• **DIRECTIONS FOR THIS TASK**
Swap "checkbox" for "tick box" in the listing from its first line through the line holding "tap(636, 305)", inclusive. Give back only those lines, leaving everything else as it is.

• **INFORMATION SHOWN**
=-=-=-=-=

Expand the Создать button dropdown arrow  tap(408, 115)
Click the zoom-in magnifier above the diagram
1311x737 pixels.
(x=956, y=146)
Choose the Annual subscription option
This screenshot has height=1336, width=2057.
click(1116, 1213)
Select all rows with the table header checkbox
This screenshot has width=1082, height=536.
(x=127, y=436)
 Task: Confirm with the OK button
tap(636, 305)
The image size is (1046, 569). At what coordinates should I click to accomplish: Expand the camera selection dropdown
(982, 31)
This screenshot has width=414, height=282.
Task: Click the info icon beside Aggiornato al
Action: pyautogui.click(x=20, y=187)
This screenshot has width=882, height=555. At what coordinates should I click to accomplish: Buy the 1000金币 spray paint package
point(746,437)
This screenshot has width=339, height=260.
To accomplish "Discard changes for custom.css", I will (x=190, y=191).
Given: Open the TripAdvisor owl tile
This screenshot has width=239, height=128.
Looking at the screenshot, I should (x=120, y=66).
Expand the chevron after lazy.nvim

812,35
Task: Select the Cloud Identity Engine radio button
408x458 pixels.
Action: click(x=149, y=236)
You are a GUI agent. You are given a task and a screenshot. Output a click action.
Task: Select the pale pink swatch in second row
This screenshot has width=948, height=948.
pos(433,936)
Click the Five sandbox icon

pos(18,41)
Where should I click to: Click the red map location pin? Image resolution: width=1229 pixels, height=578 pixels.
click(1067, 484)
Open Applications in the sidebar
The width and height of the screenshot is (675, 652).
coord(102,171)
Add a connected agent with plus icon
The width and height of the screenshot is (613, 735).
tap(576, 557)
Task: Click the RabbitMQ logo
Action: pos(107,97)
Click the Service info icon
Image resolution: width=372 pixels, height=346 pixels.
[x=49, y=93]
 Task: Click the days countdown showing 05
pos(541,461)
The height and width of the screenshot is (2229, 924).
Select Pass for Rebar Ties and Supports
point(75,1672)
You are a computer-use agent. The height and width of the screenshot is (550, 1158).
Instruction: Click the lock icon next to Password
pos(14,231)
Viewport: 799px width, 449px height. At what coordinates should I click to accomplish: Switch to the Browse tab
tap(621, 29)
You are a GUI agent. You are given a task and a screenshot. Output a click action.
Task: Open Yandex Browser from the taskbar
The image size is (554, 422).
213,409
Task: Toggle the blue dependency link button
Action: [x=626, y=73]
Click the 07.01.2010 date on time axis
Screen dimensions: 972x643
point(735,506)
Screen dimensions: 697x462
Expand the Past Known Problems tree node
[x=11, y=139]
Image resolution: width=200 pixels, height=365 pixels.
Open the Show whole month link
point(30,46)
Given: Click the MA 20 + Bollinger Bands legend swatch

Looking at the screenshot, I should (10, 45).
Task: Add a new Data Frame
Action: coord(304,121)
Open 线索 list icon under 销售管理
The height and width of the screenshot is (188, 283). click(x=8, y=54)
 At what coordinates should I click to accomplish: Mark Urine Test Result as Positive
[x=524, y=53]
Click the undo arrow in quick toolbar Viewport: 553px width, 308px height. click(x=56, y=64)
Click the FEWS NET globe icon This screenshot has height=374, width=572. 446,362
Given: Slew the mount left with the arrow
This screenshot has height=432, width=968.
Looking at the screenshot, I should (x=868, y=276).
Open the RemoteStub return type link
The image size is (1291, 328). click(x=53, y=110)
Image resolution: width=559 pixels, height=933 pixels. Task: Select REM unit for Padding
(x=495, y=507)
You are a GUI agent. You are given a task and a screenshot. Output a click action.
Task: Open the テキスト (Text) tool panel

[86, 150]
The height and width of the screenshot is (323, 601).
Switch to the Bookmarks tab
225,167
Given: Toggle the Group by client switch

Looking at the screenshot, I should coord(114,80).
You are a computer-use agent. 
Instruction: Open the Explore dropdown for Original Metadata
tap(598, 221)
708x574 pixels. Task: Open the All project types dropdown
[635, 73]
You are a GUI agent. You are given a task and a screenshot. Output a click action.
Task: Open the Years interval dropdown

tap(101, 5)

=-=-=-=-=

• **ANSWER FOR THE TASK**
Expand the Создать button dropdown arrow  tap(408, 115)
Click the zoom-in magnifier above the diagram
1311x737 pixels.
(x=956, y=146)
Choose the Annual subscription option
This screenshot has height=1336, width=2057.
click(1116, 1213)
Select all rows with the table header tick box
This screenshot has width=1082, height=536.
(x=127, y=436)
 Task: Confirm with the OK button
tap(636, 305)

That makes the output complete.